══ Data extract

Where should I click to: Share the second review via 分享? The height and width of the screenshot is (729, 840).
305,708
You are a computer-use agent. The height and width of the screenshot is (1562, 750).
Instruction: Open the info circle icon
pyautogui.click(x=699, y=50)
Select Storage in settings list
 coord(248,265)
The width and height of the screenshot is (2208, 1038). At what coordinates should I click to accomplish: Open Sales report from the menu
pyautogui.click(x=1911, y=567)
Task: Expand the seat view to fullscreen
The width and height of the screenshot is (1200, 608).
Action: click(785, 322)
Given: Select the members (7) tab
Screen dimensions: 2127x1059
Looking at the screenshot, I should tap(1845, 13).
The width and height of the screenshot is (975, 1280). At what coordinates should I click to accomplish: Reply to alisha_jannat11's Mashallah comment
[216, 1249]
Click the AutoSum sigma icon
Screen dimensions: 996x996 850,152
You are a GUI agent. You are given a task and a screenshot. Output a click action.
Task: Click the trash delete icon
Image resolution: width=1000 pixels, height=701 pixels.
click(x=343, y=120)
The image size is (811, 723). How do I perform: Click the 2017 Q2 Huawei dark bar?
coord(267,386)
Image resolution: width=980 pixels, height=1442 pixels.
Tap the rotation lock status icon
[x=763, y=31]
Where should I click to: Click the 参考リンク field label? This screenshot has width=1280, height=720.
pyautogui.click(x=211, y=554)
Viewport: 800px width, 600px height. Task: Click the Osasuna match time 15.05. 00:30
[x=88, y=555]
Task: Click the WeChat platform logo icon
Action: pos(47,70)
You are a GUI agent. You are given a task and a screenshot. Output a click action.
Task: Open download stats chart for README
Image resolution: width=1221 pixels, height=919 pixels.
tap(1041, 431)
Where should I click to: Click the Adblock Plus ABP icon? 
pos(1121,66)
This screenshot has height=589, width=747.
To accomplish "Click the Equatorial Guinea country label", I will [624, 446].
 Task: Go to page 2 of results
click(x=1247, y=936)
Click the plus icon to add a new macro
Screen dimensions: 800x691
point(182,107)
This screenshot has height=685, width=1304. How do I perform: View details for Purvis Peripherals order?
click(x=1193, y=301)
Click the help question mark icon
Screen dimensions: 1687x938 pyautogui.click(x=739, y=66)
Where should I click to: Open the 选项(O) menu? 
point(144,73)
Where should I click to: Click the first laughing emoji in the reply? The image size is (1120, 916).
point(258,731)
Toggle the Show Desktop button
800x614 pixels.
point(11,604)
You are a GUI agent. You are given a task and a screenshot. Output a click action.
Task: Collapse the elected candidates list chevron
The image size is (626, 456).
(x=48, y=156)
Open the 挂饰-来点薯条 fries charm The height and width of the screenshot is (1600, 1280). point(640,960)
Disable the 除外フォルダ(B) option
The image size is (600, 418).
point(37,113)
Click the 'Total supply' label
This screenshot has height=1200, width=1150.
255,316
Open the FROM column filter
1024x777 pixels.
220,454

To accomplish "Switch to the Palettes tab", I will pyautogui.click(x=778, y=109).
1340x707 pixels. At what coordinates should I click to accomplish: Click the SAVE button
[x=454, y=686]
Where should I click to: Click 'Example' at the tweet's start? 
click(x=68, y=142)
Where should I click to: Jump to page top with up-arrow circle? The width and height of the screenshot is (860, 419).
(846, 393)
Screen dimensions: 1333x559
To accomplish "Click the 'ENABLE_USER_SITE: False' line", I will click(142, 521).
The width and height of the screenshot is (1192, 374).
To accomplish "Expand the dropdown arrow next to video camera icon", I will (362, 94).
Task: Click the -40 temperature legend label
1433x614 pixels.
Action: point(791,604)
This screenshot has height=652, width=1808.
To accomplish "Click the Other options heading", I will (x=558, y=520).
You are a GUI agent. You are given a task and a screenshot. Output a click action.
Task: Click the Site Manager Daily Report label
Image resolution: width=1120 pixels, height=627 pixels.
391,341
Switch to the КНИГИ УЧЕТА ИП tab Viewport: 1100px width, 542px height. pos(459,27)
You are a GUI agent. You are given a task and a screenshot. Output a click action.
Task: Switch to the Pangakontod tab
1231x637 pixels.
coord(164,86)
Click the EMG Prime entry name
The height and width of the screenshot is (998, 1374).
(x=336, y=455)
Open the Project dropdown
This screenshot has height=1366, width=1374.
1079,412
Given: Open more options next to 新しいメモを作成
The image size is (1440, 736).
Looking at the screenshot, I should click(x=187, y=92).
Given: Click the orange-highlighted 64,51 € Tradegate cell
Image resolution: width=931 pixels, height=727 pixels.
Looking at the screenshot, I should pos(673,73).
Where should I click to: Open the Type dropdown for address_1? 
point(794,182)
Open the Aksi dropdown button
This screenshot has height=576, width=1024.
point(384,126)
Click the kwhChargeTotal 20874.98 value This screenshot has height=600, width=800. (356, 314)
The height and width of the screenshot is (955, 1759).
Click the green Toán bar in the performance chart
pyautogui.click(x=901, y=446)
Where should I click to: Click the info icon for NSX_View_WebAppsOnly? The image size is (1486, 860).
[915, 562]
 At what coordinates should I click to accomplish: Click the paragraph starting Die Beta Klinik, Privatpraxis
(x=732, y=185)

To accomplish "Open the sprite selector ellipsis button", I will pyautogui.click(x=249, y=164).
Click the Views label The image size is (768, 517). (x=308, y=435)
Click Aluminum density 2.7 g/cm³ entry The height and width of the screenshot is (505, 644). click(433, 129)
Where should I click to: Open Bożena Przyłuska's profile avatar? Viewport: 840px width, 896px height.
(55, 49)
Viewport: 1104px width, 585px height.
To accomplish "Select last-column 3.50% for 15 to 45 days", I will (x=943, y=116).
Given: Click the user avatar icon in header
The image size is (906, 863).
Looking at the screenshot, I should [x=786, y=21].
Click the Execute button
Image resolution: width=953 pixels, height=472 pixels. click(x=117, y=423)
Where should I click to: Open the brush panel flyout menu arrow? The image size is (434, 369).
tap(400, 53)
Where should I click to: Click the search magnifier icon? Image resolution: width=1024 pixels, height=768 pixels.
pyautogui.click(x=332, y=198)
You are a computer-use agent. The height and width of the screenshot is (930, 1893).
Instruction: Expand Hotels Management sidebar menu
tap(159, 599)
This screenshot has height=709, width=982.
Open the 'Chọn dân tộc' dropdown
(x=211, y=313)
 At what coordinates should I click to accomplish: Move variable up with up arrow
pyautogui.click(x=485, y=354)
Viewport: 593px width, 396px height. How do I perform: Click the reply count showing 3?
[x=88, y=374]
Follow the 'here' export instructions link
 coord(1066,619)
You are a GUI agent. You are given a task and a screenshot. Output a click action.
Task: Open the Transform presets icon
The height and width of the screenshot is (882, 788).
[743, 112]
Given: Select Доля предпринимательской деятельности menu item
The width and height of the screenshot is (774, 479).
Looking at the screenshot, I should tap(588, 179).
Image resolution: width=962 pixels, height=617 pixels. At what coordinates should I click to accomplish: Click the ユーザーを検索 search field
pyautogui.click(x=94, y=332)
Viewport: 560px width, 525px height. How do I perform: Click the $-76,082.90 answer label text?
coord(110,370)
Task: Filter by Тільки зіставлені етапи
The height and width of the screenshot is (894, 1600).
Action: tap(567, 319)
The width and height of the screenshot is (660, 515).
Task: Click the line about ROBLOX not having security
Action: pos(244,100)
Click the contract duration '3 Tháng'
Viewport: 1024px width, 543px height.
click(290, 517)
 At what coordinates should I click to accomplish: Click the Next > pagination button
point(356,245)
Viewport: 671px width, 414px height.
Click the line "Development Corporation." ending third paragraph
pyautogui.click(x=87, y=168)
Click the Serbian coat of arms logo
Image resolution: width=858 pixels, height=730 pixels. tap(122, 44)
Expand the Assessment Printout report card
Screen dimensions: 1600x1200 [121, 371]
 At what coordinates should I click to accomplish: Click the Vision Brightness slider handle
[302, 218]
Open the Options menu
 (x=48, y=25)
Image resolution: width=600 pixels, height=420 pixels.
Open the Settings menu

════

**Exercise instructions**. Produce only the lines from the line containing "Where should I click to: Open the 选项(O)" through the line containing "Screen dimensions: 1333x559", inclusive of both, exactly as they stand in the entries above.

**Task result**.
Where should I click to: Open the 选项(O) menu? 
point(144,73)
Where should I click to: Click the first laughing emoji in the reply? The image size is (1120, 916).
point(258,731)
Toggle the Show Desktop button
800x614 pixels.
point(11,604)
You are a GUI agent. You are given a task and a screenshot. Output a click action.
Task: Collapse the elected candidates list chevron
The image size is (626, 456).
(x=48, y=156)
Open the 挂饰-来点薯条 fries charm The height and width of the screenshot is (1600, 1280). point(640,960)
Disable the 除外フォルダ(B) option
The image size is (600, 418).
point(37,113)
Click the 'Total supply' label
This screenshot has height=1200, width=1150.
255,316
Open the FROM column filter
1024x777 pixels.
220,454

To accomplish "Switch to the Palettes tab", I will pyautogui.click(x=778, y=109).
1340x707 pixels. At what coordinates should I click to accomplish: Click the SAVE button
[x=454, y=686]
Where should I click to: Click 'Example' at the tweet's start? 
click(x=68, y=142)
Where should I click to: Jump to page top with up-arrow circle? The width and height of the screenshot is (860, 419).
(846, 393)
Screen dimensions: 1333x559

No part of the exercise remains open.